Evaluation of alternative nonlinear mixed effects models of duck growth

Abstract
Two nonlinear growth functions were evaluated on 6 groups of 32 ducks. Ducks were randomly assigned to 1 of 6 dietary treatments and weighed weekly from 1 to 43 d of age. The Weibull function had the form: BW(it) = A - (A - B) exp - [(C - 1)/C] (t/IP)**C, where BW(it) is the BW of the ith duck at age t in days and A, B, C, and IP are fixed parameters. The variable A represents mature BW and the variable IP is the age (inflection point) at which maximum average daily gain is achieved. The addition of a single random effect to the Weibull growth function (ip), in which the age to reach the BW at the overall population inflection point of each duck varies, provided a substantially better fit than any other alternative fixed or mixed models. Overall, the Weibull function under-predicted the d-1 BW (46.7 vs. 55.1 g, P < 0.05) and over-predicted the d-8 BW (233.6 vs. 211.7 g, P < 0.05).

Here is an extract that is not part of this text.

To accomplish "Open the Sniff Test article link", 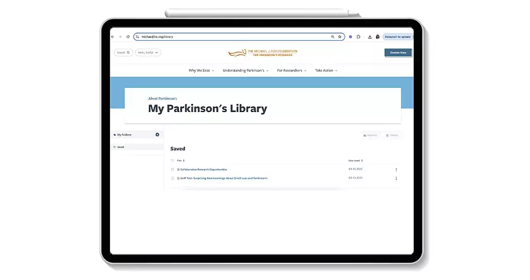I will tap(224, 178).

The predicted BW from d 15 to 43 was very close to the actual mean BW at each age. This model predicts that the between-duck variance in BW increases with age and that the CV increases from 1 to 8 d of age, reaches a plateau from 15 to 22 d of age, and then slowly declines. This mixed effects model predicts the mean age and approximate variation in age that ducks require to reach a specific BW, and is easily adaptable to stochastic modeling.